**TASK ITEM:**
Your answer should be the records, restated word for word.

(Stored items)
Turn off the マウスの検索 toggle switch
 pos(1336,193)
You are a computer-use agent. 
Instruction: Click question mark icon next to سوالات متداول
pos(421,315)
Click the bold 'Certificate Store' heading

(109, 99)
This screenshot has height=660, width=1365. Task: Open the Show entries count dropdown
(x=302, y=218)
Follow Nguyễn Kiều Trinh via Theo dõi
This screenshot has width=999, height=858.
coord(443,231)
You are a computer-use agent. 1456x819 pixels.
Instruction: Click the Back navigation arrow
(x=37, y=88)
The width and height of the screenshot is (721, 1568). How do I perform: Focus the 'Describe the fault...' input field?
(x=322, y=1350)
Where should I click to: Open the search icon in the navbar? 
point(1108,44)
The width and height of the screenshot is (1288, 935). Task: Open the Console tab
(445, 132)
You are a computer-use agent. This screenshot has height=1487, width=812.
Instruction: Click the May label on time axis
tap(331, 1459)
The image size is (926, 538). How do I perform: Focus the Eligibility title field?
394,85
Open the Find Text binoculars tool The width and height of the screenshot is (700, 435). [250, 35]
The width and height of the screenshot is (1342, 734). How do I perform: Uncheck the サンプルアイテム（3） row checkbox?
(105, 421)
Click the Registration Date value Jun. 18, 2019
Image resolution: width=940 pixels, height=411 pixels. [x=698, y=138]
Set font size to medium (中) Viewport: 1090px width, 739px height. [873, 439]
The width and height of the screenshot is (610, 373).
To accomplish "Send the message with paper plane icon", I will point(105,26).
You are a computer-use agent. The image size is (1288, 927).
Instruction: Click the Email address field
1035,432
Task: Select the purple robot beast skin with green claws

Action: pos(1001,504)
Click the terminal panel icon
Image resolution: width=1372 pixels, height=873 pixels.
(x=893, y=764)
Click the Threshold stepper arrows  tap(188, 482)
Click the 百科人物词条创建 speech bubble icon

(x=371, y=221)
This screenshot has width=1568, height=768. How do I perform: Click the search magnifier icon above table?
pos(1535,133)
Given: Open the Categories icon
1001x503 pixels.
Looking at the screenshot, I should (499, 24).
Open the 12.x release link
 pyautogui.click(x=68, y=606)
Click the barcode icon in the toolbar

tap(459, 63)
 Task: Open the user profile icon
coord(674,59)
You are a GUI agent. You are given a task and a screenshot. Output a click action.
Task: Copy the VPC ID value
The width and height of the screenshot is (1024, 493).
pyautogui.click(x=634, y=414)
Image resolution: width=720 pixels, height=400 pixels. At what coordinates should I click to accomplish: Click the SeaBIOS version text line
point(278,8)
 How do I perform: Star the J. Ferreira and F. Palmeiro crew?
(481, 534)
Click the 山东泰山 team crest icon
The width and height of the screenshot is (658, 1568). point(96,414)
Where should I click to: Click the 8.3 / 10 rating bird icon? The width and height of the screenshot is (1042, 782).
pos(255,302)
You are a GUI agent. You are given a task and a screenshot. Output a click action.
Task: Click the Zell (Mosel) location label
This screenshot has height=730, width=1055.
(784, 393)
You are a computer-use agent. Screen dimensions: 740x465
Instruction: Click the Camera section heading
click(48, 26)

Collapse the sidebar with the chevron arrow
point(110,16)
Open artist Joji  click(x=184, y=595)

**RESPONSE TO THE EXERCISE:**
Turn off the マウスの検索 toggle switch
 pos(1336,193)
You are a computer-use agent. 
Instruction: Click question mark icon next to سوالات متداول
pos(421,315)
Click the bold 'Certificate Store' heading

(109, 99)
This screenshot has height=660, width=1365. Task: Open the Show entries count dropdown
(x=302, y=218)
Follow Nguyễn Kiều Trinh via Theo dõi
This screenshot has width=999, height=858.
coord(443,231)
You are a computer-use agent. 1456x819 pixels.
Instruction: Click the Back navigation arrow
(x=37, y=88)
The width and height of the screenshot is (721, 1568). How do I perform: Focus the 'Describe the fault...' input field?
(x=322, y=1350)
Where should I click to: Open the search icon in the navbar? 
point(1108,44)
The width and height of the screenshot is (1288, 935). Task: Open the Console tab
(445, 132)
You are a computer-use agent. This screenshot has height=1487, width=812.
Instruction: Click the May label on time axis
tap(331, 1459)
The image size is (926, 538). How do I perform: Focus the Eligibility title field?
394,85
Open the Find Text binoculars tool The width and height of the screenshot is (700, 435). [250, 35]
The width and height of the screenshot is (1342, 734). How do I perform: Uncheck the サンプルアイテム（3） row checkbox?
(105, 421)
Click the Registration Date value Jun. 18, 2019
Image resolution: width=940 pixels, height=411 pixels. [x=698, y=138]
Set font size to medium (中) Viewport: 1090px width, 739px height. [873, 439]
The width and height of the screenshot is (610, 373).
To accomplish "Send the message with paper plane icon", I will point(105,26).
You are a computer-use agent. The image size is (1288, 927).
Instruction: Click the Email address field
1035,432
Task: Select the purple robot beast skin with green claws

Action: pos(1001,504)
Click the terminal panel icon
Image resolution: width=1372 pixels, height=873 pixels.
(x=893, y=764)
Click the Threshold stepper arrows  tap(188, 482)
Click the 百科人物词条创建 speech bubble icon

(x=371, y=221)
This screenshot has width=1568, height=768. How do I perform: Click the search magnifier icon above table?
pos(1535,133)
Given: Open the Categories icon
1001x503 pixels.
Looking at the screenshot, I should (499, 24).
Open the 12.x release link
 pyautogui.click(x=68, y=606)
Click the barcode icon in the toolbar

tap(459, 63)
 Task: Open the user profile icon
coord(674,59)
You are a GUI agent. You are given a task and a screenshot. Output a click action.
Task: Copy the VPC ID value
The width and height of the screenshot is (1024, 493).
pyautogui.click(x=634, y=414)
Image resolution: width=720 pixels, height=400 pixels. At what coordinates should I click to accomplish: Click the SeaBIOS version text line
point(278,8)
 How do I perform: Star the J. Ferreira and F. Palmeiro crew?
(481, 534)
Click the 山东泰山 team crest icon
The width and height of the screenshot is (658, 1568). point(96,414)
Where should I click to: Click the 8.3 / 10 rating bird icon? The width and height of the screenshot is (1042, 782).
pos(255,302)
You are a GUI agent. You are given a task and a screenshot. Output a click action.
Task: Click the Zell (Mosel) location label
This screenshot has height=730, width=1055.
(784, 393)
You are a computer-use agent. Screen dimensions: 740x465
Instruction: Click the Camera section heading
click(48, 26)

Collapse the sidebar with the chevron arrow
point(110,16)
Open artist Joji  click(x=184, y=595)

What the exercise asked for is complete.